AI in Recruitment

I recently listened to an episode of the superdatascience podcast that may be interesting for readers of this blog. It was an interview with Ben Taylor at HireVue, sharing his thoughts and ideas for improving and automating parts of the hiring process.

Ben is working on a machine learning system that ranks candidates based on recorded recruitment interviews. If I understood it correctly, the system encodes both speech and facial expressions from the candidate using state-of-the-art techniques in artificial intelligence (which sounds like deep neural networks to me). The goal is to capture as much predictive information as possible from the interview and process it in an efficient and fair way.

It all sounded very sophisticated, and I was impressed by the amount of effort they must have put in building this entire pipeline of encoding sound and video data and extracting as many as 15,000 features for predictive analytics (according to their website). 

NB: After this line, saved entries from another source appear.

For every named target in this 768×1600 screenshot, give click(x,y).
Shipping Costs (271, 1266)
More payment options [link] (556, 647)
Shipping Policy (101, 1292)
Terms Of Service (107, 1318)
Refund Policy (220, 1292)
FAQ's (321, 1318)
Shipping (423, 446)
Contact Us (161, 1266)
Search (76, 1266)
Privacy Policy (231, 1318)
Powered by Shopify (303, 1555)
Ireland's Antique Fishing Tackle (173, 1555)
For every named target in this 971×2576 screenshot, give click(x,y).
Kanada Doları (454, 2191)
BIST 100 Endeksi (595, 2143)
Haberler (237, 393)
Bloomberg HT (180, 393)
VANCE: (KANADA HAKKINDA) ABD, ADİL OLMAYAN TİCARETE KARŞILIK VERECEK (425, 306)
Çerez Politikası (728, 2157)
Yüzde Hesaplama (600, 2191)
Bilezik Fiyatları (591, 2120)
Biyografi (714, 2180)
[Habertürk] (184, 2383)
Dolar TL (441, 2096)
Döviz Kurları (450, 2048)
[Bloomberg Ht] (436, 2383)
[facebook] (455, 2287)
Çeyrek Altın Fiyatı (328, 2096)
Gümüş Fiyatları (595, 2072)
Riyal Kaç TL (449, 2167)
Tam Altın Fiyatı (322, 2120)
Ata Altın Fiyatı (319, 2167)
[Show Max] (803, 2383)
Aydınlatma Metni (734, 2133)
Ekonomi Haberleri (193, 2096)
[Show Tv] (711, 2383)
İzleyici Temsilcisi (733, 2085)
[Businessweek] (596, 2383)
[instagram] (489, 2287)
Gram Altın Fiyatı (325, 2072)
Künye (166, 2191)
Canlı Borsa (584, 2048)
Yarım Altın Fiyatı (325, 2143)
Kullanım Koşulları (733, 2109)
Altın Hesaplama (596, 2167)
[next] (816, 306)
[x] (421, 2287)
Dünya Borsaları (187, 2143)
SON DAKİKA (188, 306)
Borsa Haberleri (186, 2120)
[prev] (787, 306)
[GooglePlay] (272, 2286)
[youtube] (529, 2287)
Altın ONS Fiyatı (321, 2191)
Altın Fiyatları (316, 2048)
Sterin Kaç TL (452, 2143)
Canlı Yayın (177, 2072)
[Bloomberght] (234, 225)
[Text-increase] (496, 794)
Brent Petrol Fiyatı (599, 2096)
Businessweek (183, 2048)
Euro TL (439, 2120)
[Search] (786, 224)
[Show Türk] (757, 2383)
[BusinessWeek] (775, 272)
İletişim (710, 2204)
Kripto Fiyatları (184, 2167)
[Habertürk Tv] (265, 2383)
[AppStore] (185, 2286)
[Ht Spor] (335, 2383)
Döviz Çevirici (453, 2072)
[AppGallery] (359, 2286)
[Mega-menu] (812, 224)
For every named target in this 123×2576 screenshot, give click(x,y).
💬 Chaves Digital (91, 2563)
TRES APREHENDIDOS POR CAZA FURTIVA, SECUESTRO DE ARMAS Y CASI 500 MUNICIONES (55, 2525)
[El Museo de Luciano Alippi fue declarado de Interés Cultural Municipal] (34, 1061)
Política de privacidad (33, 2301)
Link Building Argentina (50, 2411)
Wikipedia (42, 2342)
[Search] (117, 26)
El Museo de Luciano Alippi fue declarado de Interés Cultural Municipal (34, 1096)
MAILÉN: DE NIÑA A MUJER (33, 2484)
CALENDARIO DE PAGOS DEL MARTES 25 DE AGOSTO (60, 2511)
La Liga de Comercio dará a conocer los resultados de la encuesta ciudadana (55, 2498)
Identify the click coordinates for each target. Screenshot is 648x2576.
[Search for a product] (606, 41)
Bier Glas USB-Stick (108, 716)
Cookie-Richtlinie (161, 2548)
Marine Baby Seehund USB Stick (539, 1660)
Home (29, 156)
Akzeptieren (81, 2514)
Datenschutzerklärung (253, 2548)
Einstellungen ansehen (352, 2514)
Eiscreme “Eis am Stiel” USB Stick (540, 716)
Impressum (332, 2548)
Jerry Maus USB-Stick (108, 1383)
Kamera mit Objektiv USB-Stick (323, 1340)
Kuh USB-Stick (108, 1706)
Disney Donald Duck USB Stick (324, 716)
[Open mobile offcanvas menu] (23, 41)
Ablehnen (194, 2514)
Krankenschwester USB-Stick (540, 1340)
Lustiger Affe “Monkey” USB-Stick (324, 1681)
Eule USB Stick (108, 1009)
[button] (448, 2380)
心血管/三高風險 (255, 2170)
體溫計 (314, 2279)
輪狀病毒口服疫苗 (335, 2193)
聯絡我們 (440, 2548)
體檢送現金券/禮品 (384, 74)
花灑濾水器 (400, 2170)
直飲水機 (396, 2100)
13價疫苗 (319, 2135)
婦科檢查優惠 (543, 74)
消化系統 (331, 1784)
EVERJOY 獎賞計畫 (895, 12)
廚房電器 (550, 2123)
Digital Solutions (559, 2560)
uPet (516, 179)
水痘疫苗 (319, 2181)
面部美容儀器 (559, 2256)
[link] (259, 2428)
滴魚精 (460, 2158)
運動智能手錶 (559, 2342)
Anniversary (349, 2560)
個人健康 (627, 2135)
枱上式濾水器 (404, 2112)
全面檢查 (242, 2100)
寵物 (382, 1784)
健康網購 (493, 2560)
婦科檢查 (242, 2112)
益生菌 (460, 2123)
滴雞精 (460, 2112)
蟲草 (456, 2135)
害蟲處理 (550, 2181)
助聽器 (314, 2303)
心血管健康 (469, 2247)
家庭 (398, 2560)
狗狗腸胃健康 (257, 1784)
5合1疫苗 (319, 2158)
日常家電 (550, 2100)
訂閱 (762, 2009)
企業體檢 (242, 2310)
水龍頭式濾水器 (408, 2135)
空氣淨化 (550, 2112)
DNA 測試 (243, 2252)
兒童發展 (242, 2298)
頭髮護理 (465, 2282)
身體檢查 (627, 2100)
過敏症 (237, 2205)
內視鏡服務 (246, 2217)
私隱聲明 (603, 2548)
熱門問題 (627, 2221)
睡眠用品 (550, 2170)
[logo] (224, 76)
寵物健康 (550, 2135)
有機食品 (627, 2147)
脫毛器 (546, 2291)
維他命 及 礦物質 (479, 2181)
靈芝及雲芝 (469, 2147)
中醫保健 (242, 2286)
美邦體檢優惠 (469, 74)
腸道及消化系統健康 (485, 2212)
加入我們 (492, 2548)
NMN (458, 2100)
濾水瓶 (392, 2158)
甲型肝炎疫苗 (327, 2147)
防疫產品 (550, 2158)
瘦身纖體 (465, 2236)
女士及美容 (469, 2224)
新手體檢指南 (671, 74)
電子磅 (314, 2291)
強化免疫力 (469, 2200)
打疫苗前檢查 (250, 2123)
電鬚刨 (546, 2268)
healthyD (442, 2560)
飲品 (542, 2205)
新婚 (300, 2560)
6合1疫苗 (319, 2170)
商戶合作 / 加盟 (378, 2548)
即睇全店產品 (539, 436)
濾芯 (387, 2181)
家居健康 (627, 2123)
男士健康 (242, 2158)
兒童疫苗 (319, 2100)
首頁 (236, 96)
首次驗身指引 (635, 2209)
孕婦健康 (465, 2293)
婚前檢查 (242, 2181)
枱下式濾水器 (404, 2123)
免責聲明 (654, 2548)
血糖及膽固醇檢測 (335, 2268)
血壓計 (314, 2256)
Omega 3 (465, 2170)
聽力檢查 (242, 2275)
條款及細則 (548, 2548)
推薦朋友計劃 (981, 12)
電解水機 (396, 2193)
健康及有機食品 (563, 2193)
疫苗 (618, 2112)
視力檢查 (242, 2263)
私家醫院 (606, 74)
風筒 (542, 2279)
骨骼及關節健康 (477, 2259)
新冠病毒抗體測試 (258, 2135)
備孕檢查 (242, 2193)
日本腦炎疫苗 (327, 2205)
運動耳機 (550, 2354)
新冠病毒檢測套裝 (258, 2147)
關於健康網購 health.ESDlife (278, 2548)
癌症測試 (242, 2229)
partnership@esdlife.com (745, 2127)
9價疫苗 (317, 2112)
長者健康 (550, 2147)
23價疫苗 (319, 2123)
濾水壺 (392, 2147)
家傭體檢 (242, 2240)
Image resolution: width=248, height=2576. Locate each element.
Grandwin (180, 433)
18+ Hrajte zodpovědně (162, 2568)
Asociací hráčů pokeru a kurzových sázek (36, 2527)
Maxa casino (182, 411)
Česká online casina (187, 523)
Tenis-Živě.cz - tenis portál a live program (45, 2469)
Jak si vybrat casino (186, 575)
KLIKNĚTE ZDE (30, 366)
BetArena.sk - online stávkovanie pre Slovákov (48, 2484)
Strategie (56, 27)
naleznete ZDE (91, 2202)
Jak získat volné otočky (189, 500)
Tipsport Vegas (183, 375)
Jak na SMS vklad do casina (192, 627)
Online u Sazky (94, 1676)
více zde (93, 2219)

However, I was missing a key part in the discussion; how do they define the target for their predictive models? If their goal is to rank candidates, what is the ranking based on? 

This is actually a very big challenge in the field of people analytics. How you choose to define employee 'success' or 'performance' will determine the usefulness and the limitations of your predictive model. It doesn't matter how advanced the model is; if the target is poorly defined, the model will not produce useful predictions.

Say for instance that a deep neural net is trained to predict manager reviews of employee performance (a common target metric in this field). You use 15,000 features from the interview as input (predictor) variables, including words used, tone of the voice, facial expressivity etc. The model will be able to find non-linear relationships in the data and give accurate predictions. 

But what if the managers were biased? What if they consistently gave lower ratings to employees who had brown eyes for instance? Since we used features from video recordings, there is a great chance that our neural net picked up on this and incorporated the same bias in one of the hidden layers of the model. "Brown eyes" would in effect become a feature that relates to lower scores.

So to summarize; I'm interested in the stuff that HireVue are doing, but I'm not convinced that what they're proposing will necessarily be very accurate or fair in the end. But then again, the alternative is relying on humans to make the judgement...